表示テキスト:
● ● ● ● ●
名古屋大学(名大)大学院医学系研究科の山田清文教授と環境医学研究所の溝口博之助教を中心とする研究グループは、分泌型プロテアーゼであるマトリックスメタロプロテアーゼ-9(MMP-9)が神経栄養因子(BDNF)の成熟化を促すことでけいれん発作の重篤化に関与する可能性を証明した。これにより今後、選択的MMP-9阻害剤が新たなてんかんの治療薬に成り得る可能性が示された。同成果は米国科学雑誌「Journal of Neuroscience」(電子版)に掲載された。

てんかんは、大脳の過活動により引き起こされるけいれん発作を主症状とし、発作の頻度や程度が次第に増加する進行性の疾患。中枢神経系の疾患の中で罹患率が高く、米国の疫学調査では、生涯に1回でもてんかん発作を経験するヒトは人口の約10%、2回以上経験するヒトは約4%、頻回に経験し治療を要するてんかん患者はおよそ1 %であることが示されており、日本でも100万人以上のてんかん患者がいるといわれている。

てんかん患者の中には、抗てんかん薬による薬物治療に抵抗性を示し、統合失調症に類似した幻覚・妄想、躁うつ病、学習記憶障害などのてんかん性精神病を示す症例もあり、てんかん性精神病の治療目的で使用される抗精神病薬や抗うつ薬は、てんかん症状を悪化させることが臨床報告されている。

そのため、てんかん発作の抑制を目的とした治療薬剤の開発や外科的治療がこれまで行われてきたが、多くの場合は未だ根本的な治療法がなく、てんかんの発症機構解明とその新規治療法の開発が求められていた。

近年、てんかん患者の海馬において、顆粒細胞の形成異常や苔状線維の異常発芽などの病理的所見が観察されることから、神経の異常な可塑的変化はてんかんの発作症状の悪化や進行を促す要因である可能性が指摘されていた。その過程には神経栄養因子(BDNFなど)やタンパクを分解するプロテアーゼが関与しており、これらタンパクの働きにより脳神経細胞の機能的、器質的変化が引き起こされることが示された。
● ● ● ● ●
作業内容:
A) てんかん研究の記事によると、この研究成果はどの雑誌に掲載されましたか。
B) てんかん研究の記事で、てんかん性精神病の症状として挙げられているものをすべて列挙してください。
C) てんかん研究の記事の最後の文に続けて、本文を書き進めてください。

提供情報:
● ● ● ● ●
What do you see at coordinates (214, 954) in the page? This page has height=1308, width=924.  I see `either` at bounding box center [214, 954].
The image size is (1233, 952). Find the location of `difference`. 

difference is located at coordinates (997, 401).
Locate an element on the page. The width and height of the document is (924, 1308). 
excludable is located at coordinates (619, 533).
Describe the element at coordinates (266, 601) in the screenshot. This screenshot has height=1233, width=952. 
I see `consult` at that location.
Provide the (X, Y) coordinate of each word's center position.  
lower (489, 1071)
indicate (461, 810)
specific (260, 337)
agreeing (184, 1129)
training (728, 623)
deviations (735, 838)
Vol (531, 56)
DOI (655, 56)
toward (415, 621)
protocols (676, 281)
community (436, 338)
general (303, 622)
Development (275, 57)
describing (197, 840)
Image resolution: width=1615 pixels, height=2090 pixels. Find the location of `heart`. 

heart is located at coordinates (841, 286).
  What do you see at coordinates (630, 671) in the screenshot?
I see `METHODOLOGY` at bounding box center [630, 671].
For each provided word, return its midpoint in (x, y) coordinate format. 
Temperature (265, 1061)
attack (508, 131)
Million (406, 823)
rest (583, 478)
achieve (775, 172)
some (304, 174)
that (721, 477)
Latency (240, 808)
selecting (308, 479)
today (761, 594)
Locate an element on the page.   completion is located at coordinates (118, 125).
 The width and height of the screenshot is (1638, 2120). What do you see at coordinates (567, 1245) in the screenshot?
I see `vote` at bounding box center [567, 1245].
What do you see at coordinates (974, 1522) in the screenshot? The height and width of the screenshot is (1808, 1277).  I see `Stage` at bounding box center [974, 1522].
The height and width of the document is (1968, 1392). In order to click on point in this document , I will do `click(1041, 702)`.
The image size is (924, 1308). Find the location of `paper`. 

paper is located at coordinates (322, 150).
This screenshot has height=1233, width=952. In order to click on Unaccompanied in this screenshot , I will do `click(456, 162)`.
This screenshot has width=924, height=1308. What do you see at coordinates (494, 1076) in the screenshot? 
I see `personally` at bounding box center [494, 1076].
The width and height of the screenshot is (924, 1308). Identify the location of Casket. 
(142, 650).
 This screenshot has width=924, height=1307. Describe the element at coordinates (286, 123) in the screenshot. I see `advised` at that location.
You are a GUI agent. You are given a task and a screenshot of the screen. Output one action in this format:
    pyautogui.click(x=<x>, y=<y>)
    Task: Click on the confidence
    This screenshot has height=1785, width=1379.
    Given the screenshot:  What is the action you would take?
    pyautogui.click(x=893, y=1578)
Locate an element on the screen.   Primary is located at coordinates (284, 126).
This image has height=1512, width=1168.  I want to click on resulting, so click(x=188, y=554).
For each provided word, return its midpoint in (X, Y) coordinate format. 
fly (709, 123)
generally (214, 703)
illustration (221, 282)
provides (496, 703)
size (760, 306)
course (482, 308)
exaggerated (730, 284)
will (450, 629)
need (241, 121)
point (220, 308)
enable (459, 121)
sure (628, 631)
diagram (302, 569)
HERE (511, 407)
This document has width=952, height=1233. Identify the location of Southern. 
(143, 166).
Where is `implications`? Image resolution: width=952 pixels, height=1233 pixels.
● ● ● ● ●
結果:
A) 米国科学雑誌「Journal of Neuroscience」(電子版)に掲載されました。

B)
- 統合失調症に類似した幻覚・妄想
- 躁うつ病
- 学習記憶障害

C)
マトリックスメタロプロテアーゼ(matrix metalloproteinase:MMP)は、細胞外マトリックスを分解する亜鉛要求性プロテアーゼ群の総称名であり、これまでに20種類以上のMMPが報告されている。MMPの一種であるgelatinase(MMP-2およびMMP-9)による細胞外マトリックスの分解は、神経突起の伸長や発達期における神経細胞の移動に重要な役割を果たすことが知られている。

また、脳虚血、アルツハイマー病、薬物依存症、てんかん疾患などのモデル動物を用いた基礎研究や臨床研究において、MMPの発現は増加することが示されており、MMPの活性化は神経毒性として働くことで多様な中枢神経疾患の発症に関与している可能性が報告されている。

最近、MMP-9は前駆体BDNF(pro-BDNF)から成熟体BDNF(mature BDNF)への変換に関わっていることが報告されており、MMP-9はBDNFの作用を調節するタンパクであることが示されていた。

研究グループでは、「てんかんの発症にはMMP-9による異常なシナプス可塑性が関与する」との仮説を立て、てんかんモデルマウス(キンドリングマウス)を用いて、てんかん発作とMMP-9との関係について検討を行った。

その結果、単回投与ではけいれん発作を誘発しない低用量のペンチレンテトラゾール(pentylenetetrazole:PTZ)をマウスに慢性投与すると、投与回数に従い、けいれん発作の重篤化が観察された(キンドリングマウス)ほか、キンドリング形成マウスの海馬において、MMP-9の活性およびタンパクの発現は増加し、持続的な発現増加が確認された。一方、強直間代性痙攣を誘発する高用量のPTZ単回投与では、海馬におけるMMP-9活性の変化は認められなかったという。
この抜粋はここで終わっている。